Havia desistido de esperar e estava do lado de fora quando deu de cara com aquele rosto familiar de que ele sempre se lembrava em momentos de alegrias e de tristezas, ansiando por ouvir a voz doce a dizer as palavras que ele mais gostava de ouvir, embora soubesse que seu relacionamento com os pais não era perfeito, pois era tão cheio de falhas e de bordas afiadas quanto qualquer outro. Mas era inegável que ele a amava e sentia, naquele instante, como se houvesse um sol em seu peito, irradiando calor para todo seu corpo a um simples olhar materno.
"Sinto muito chegar tão tarde quando eu disse que chegaria rápido", ela pediu, certamente notando sua preocupação com a demora, e não havia uma só partícula de chateação pelo que deveria ter sido uma questão de simples eventualidade. "Você está de saída, não é?", questionou, e Taehyung sorriu, preparando uma resposta negativa que nada mais era que uma grande mentira esfarrapada através da qual era fácil ler a verdade. "Não minta pra mim", ela o advertiu e eles dois riram, com Taehyung deixando a saudade movê-lo até estar ao alcance dos braços dela, abraçando-a apertado até que lhe faltassem o ar nos pulmões.
"Eu disse a você que não precisava vir, que o desvio de caminho era grande demais", resmungou, mas não foi capaz de soltá-la, não tão cedo.
"E eu disse que não era incômodo nenhum", ela rebateu sem perder um só segundo. "Além disso, acho que vai me fazer bem sair um pouco da rotina de casa", adicionou com um tom distante, que à primeira vista parecia novo aos ouvidos de Taehyung, que se perguntou se por acaso algo havia acontecido – pensamento que foi dissipado com uma negativa veemente e um tapa em sua bunda.
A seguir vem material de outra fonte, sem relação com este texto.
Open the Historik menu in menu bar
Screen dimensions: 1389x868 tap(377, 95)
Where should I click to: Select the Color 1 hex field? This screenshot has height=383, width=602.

"Espero que esteja se alimentando direito, mocinho", ouviu sua mãe dizer, com um bom-humor renovado, divertindo Taehyung no processo, enquanto este fingia sentir dor na área atingida.
"Eu estou, eu estou, juro", prometeu, rápido, antes que fosse alvo de novas palmadas.
"Você sempre me orgulhando", ouviu-a dizer, notando que ela mudou mais uma vez para um tom estranho, novo, que era difícil de definir mesmo que Taehyung buscasse em todo seu vocabulário, o qual não era insignificante. "Mas você deve estar atrasado, não se prenda por mim e siga seu caminho, filho", ordenou, carinho transbordando em sua voz.
"Mas—"
"Sem mas, não precisa se preocupar mais comigo, eu vou só deixar algumas coisas na geladeira e voltar pra casa", explicou sua mãe, e Taehyung compreendeu o papel da sacola de supermercado enorme que ela carregava consigo. "Vá logo de uma vez!"
Uma olhada rápida para o relógio no pulso indicou que ele estava atrasado em pelo menos vinte minutos – isso considerando o trânsito normal de vinte minutos antes. Com um pouco de sorte, seu atraso seria inferior a quarenta minutos, mas só se se apressasse.
Suspirou, derrotado, relaxando os ombros ao mesmo tempo em que deixava a cabeça pender para o lado, sabendo que não havia outra escolha.
Despediu-se com um sorriso travesso depois de fazê-la dizer que ele estava parecendo um ídolo pop, com seu blazer jogado sobre a camisa social e o cabelo penteado para o lado, mas, tão logo deu as costas, o sorriso entristecido substituiu toda a alegria. O dia ia ser bem longo.
Foi um dia particularmente difícil para a concentração de Taehyung, que andava de um lado a outro com frequência, mais que o normal. Ele sequer precisou de café para se manter acordado após o almoço, mas não significava que seu dia estava sendo produtivo. Seu corpo poderia estar na escola em que trabalhava, mas sua mente estava em casa, juntamente com seu coração, que era todo saudade e ansiedade.
De toda forma, independentemente do que acontecesse, sabia que não havia jeito de impedir a cadeia de acontecimentos que fora iniciada ainda pela manhã. O pensamento, embora o deixasse em uma posição de impotência, tornou-se responsável por trazer de volta sua atenção para as tarefas cotidianas, as quais precisavam ser realizadas sem falhas.